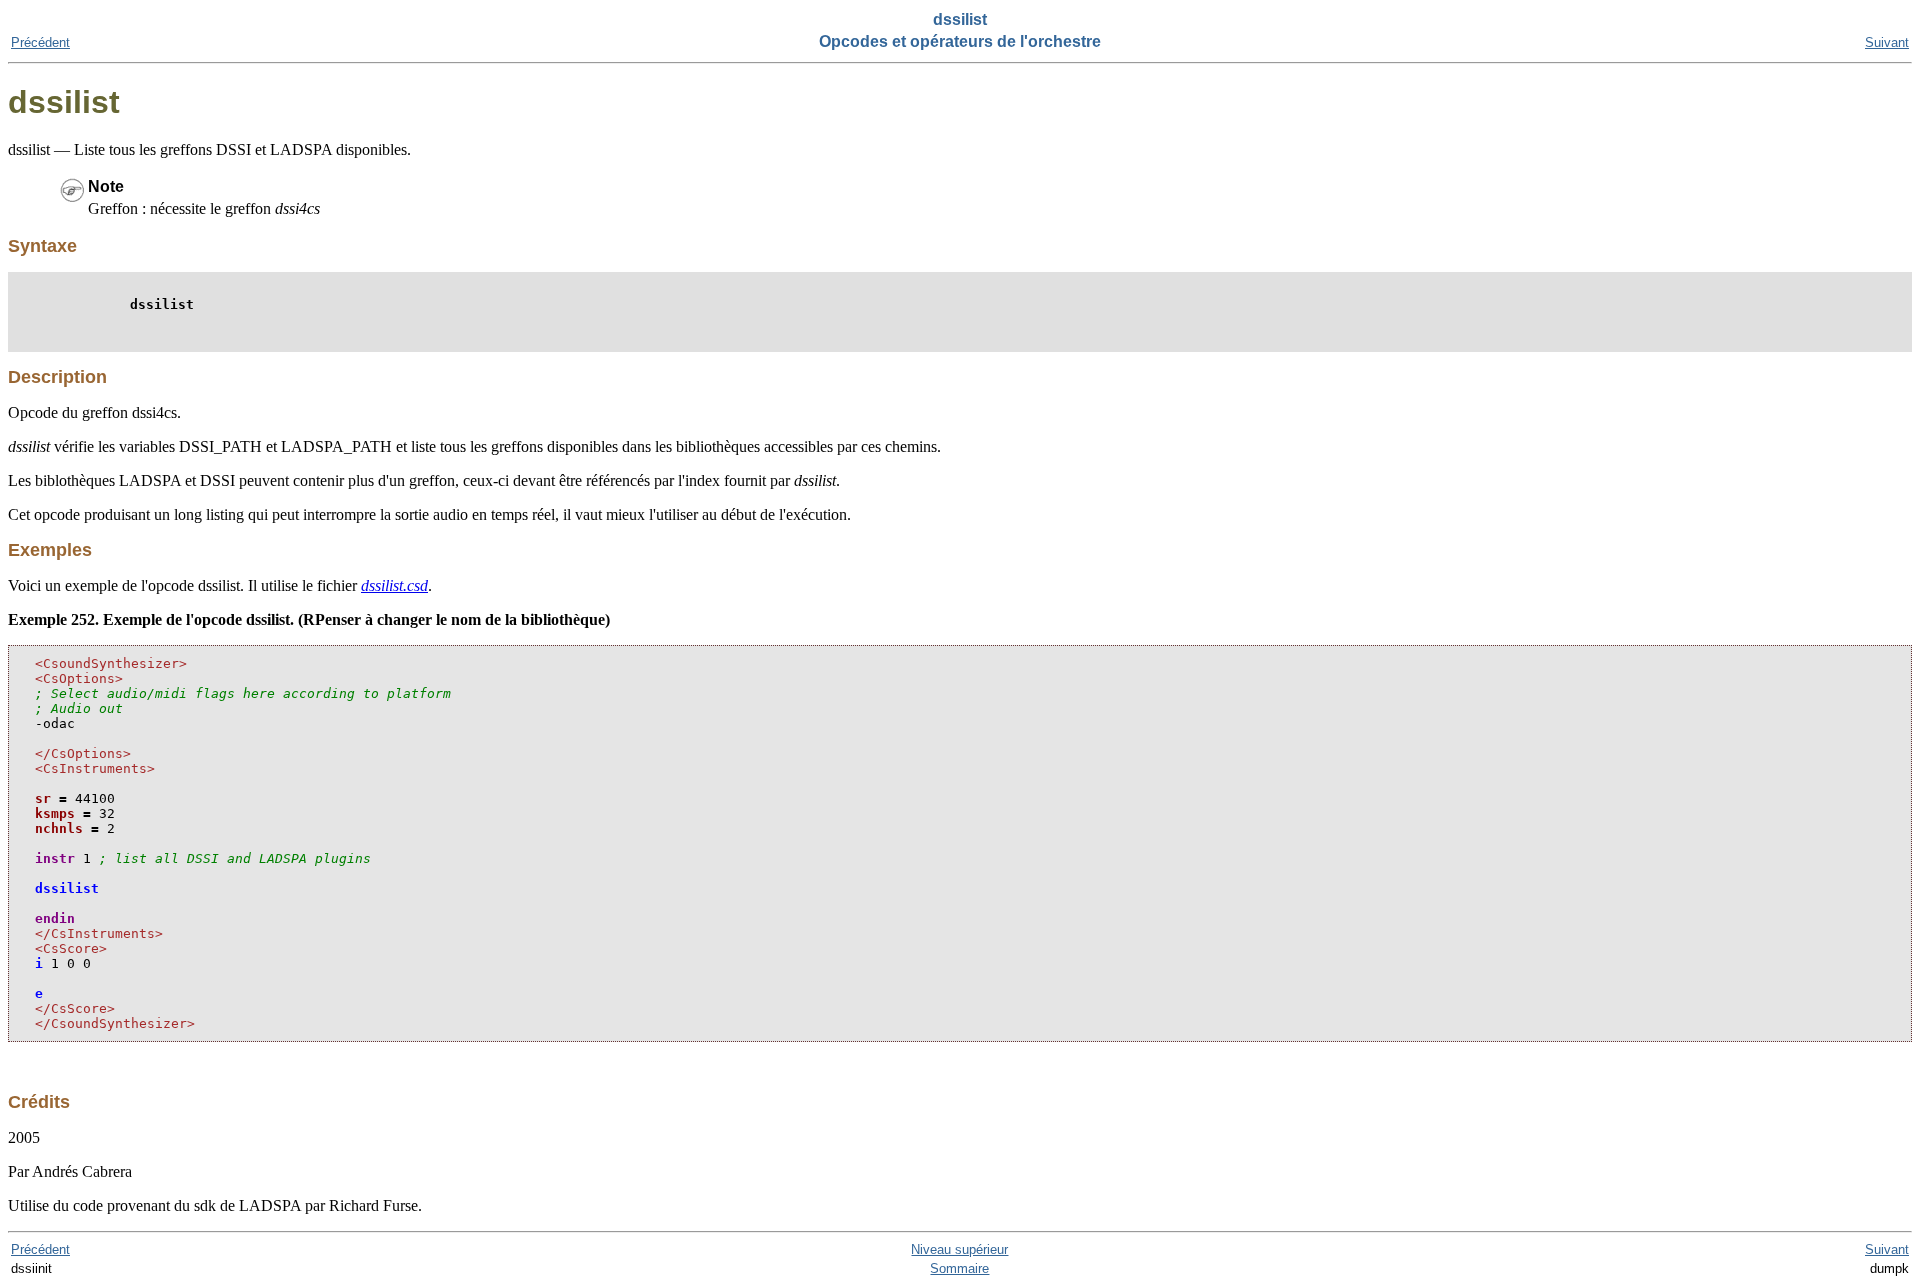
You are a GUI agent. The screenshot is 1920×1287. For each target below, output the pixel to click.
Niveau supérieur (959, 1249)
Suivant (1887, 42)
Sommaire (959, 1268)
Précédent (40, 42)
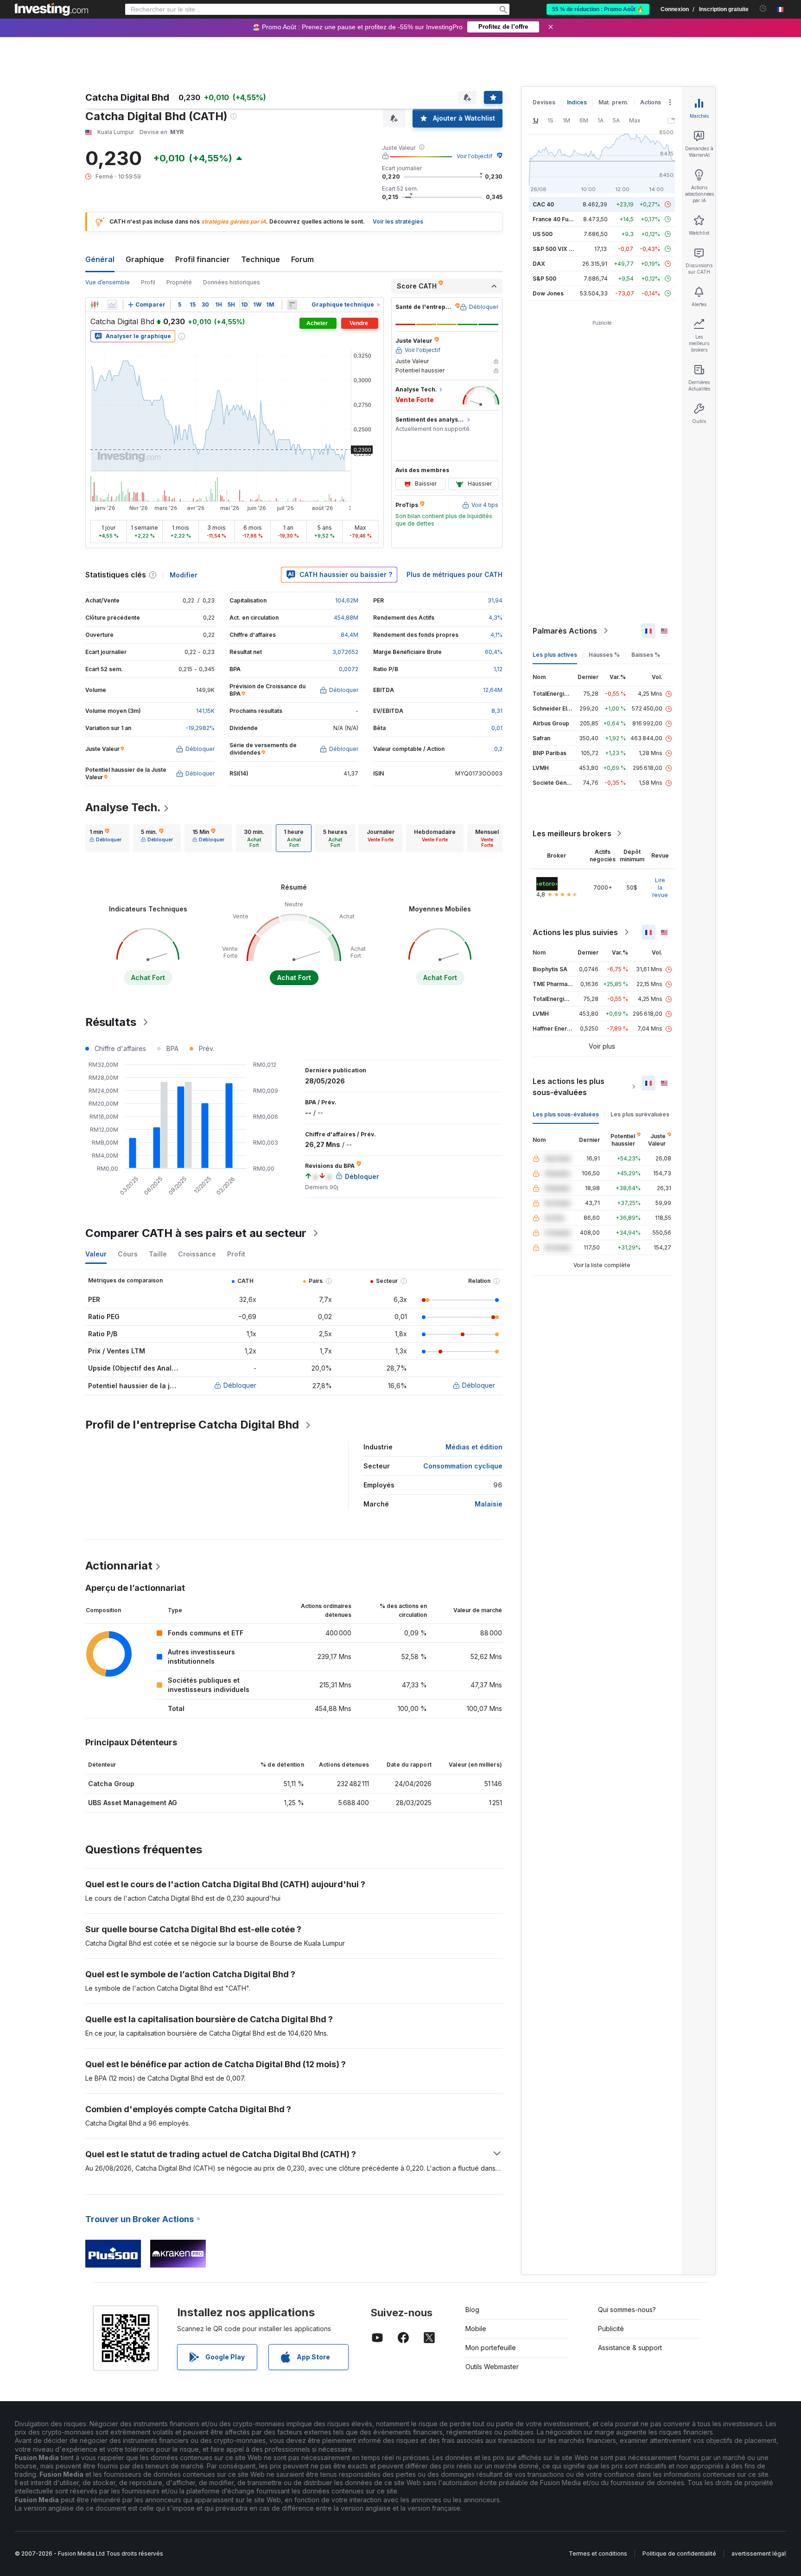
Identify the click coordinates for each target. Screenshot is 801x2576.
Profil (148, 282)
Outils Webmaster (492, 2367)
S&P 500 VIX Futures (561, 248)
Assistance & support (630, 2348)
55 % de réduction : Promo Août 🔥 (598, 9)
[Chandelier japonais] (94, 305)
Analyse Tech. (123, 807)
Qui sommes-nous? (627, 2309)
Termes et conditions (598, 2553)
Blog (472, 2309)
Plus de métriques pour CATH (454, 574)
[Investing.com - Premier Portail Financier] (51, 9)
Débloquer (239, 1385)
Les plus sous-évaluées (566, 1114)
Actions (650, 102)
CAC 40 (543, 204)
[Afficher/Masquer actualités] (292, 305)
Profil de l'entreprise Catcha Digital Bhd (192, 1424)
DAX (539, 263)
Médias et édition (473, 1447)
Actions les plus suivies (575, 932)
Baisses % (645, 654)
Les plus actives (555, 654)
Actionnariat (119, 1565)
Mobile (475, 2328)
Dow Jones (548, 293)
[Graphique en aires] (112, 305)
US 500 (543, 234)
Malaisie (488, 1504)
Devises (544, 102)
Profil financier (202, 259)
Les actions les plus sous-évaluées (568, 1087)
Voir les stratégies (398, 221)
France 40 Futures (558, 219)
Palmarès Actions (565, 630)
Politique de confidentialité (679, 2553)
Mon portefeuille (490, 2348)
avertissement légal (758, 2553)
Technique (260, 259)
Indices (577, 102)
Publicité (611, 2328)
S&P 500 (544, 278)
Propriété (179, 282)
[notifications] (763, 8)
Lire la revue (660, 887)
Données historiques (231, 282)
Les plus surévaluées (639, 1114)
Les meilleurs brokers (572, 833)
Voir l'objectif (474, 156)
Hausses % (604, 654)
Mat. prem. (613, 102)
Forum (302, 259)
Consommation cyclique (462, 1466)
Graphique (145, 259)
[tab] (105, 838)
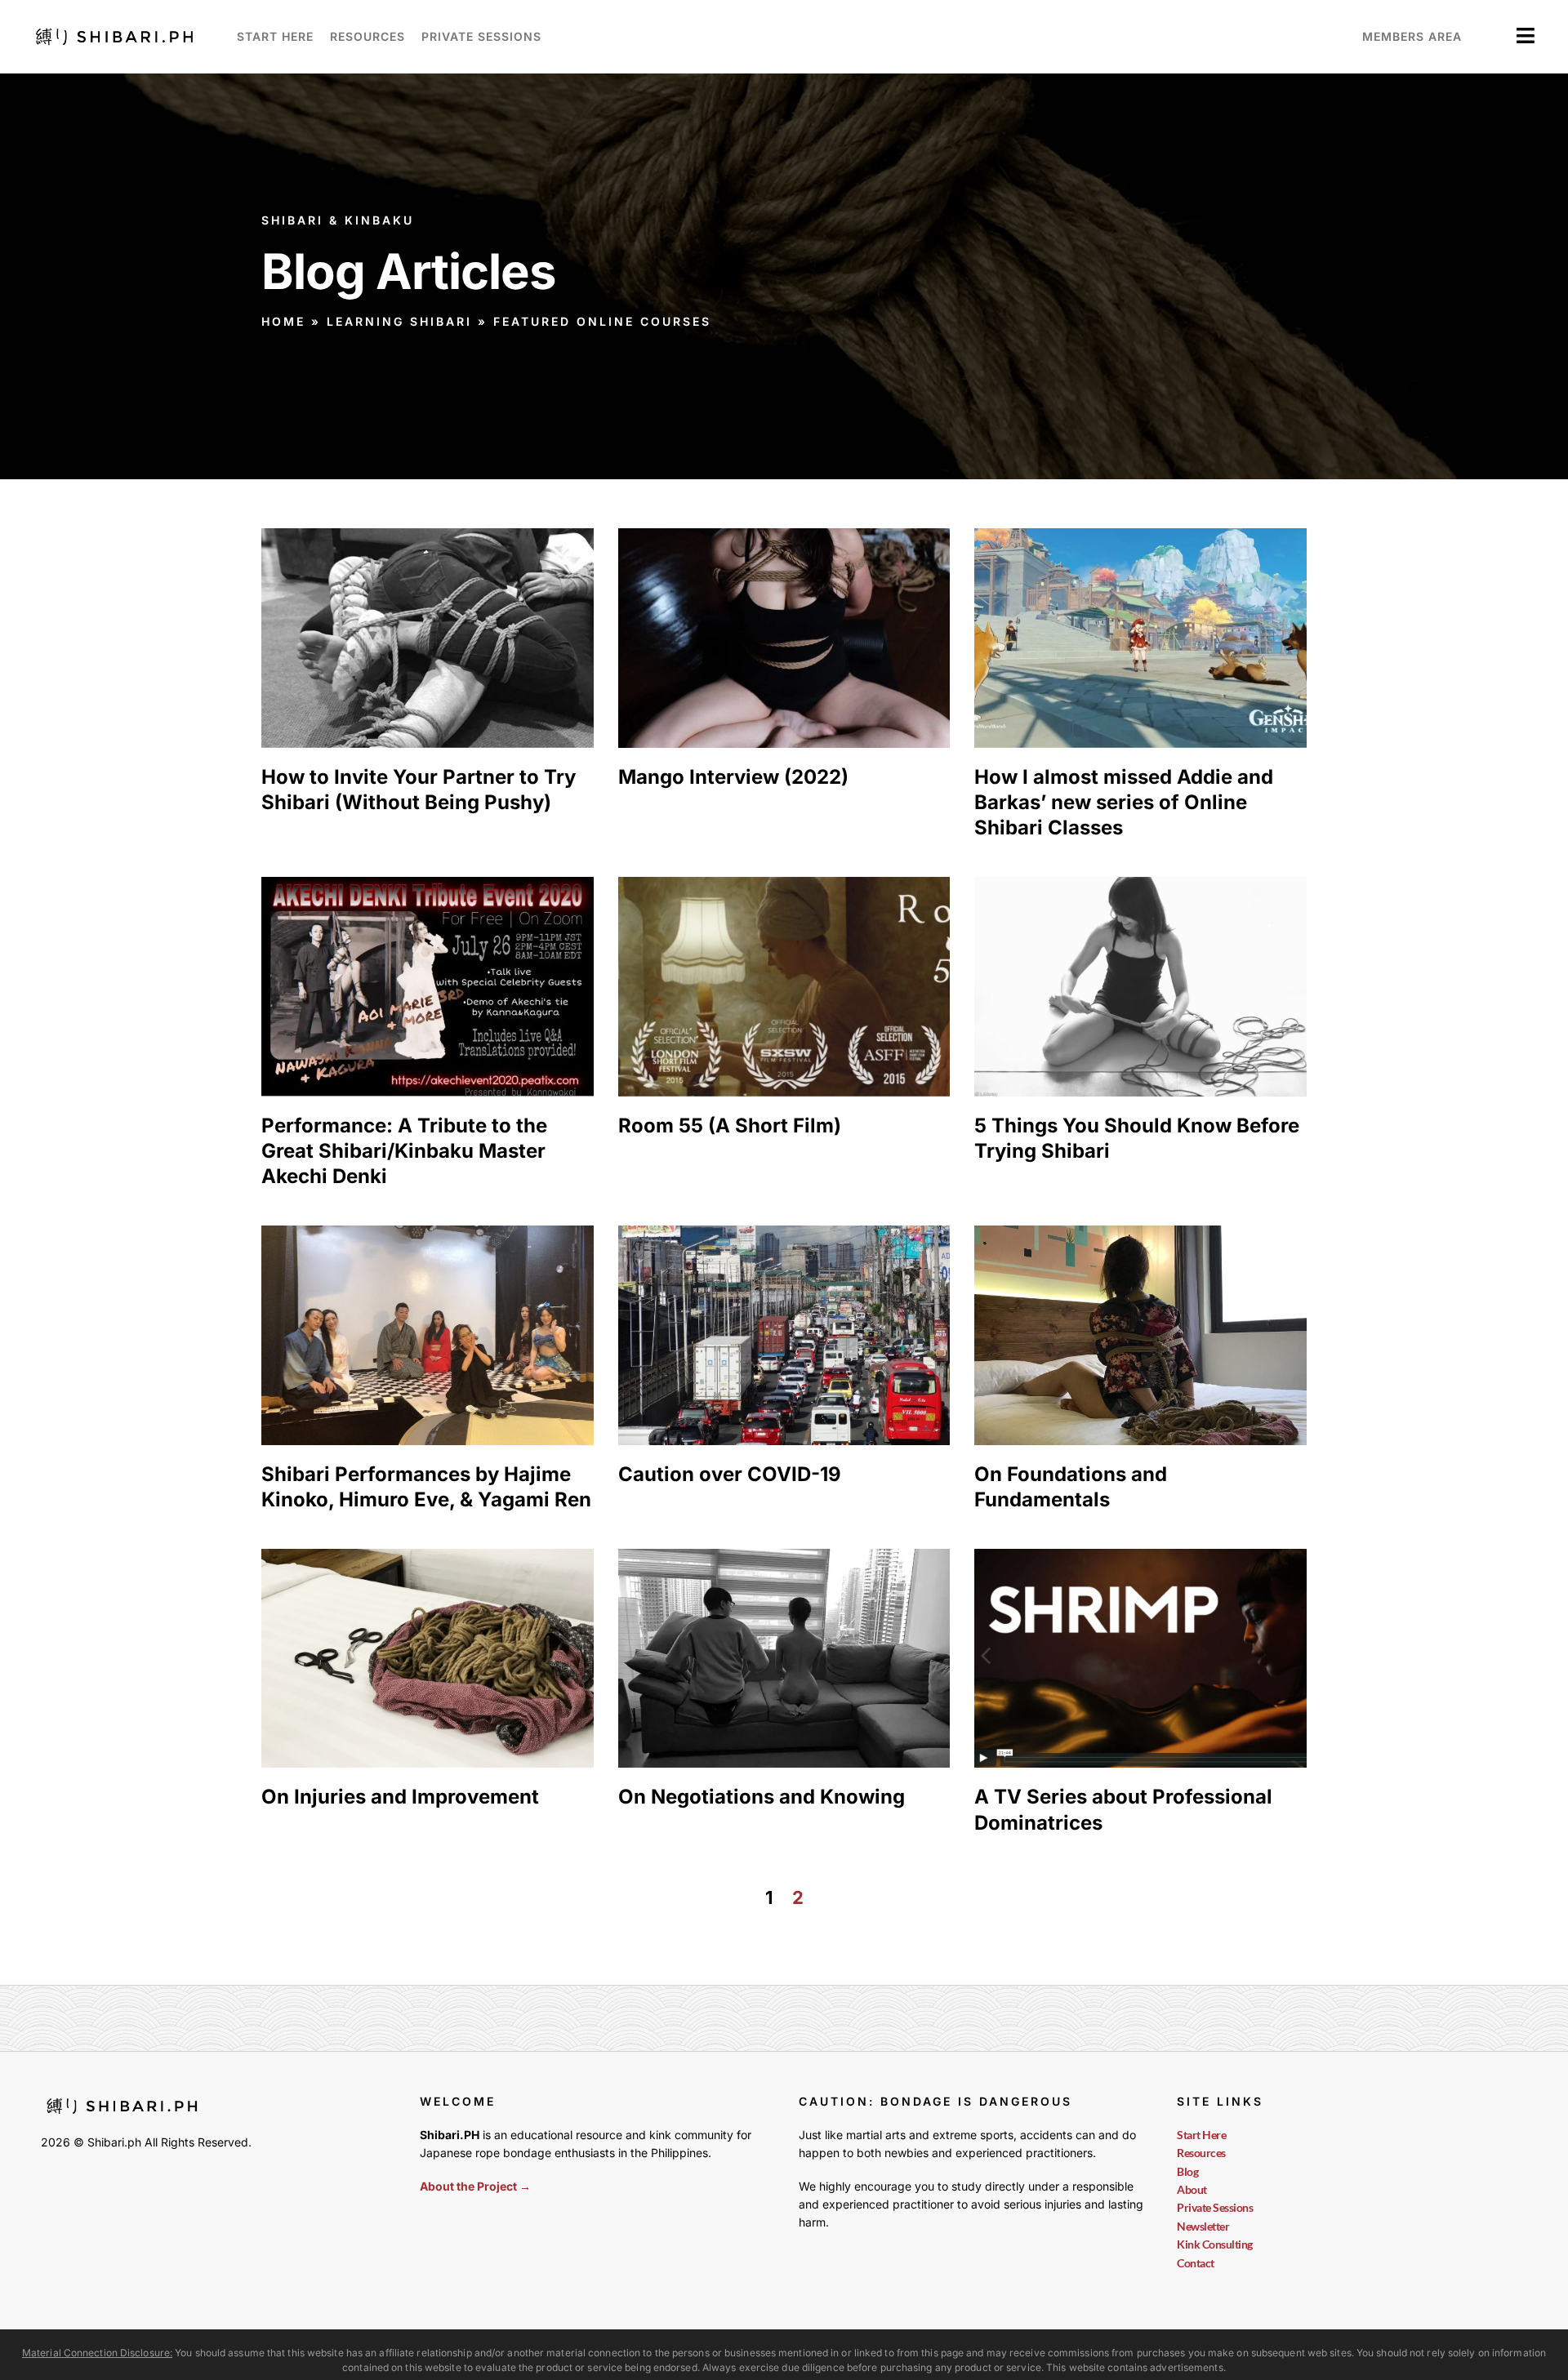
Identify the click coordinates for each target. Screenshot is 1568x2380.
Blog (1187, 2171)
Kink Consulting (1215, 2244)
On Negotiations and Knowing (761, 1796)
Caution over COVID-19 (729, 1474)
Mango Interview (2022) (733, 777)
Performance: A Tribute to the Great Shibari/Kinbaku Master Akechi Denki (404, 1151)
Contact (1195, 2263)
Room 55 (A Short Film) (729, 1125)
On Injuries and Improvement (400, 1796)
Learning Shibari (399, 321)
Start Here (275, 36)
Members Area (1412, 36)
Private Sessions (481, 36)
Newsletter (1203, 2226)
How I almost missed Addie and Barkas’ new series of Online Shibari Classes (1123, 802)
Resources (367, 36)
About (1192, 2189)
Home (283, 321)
* * *
DIRECTIONS: Reproduce every line in the data that has the word "coordinates" in it.

RESPONSE:
Identify the click coordinates for each target. Screenshot is 801x2576.
Identify the click coordinates for each target. Screenshot is 1568x2380.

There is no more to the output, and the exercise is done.